__Your instructions__: Start at the line containing "The width and height of the screenshot is (1064, 1121)." and transcribe every line exactly through the end of the records below, and only those lines.

****************

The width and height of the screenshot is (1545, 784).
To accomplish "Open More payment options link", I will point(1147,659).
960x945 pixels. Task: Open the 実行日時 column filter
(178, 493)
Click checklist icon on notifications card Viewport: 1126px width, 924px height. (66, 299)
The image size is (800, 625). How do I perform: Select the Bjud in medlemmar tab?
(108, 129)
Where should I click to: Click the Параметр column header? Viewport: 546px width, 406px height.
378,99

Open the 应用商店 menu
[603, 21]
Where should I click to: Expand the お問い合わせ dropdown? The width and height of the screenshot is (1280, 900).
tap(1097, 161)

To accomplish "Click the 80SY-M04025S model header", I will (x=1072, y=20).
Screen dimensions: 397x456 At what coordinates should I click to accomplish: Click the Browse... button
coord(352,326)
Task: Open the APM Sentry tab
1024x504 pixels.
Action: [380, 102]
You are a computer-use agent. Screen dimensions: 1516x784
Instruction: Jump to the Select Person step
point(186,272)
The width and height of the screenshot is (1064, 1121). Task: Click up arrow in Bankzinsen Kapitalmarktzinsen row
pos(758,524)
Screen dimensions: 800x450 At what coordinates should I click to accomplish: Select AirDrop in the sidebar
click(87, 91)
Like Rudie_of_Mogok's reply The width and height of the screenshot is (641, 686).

****************

__Result__:
The width and height of the screenshot is (1064, 1121). Task: Click up arrow in Bankzinsen Kapitalmarktzinsen row
pos(758,524)
Screen dimensions: 800x450 At what coordinates should I click to accomplish: Select AirDrop in the sidebar
click(87, 91)
Like Rudie_of_Mogok's reply The width and height of the screenshot is (641, 686).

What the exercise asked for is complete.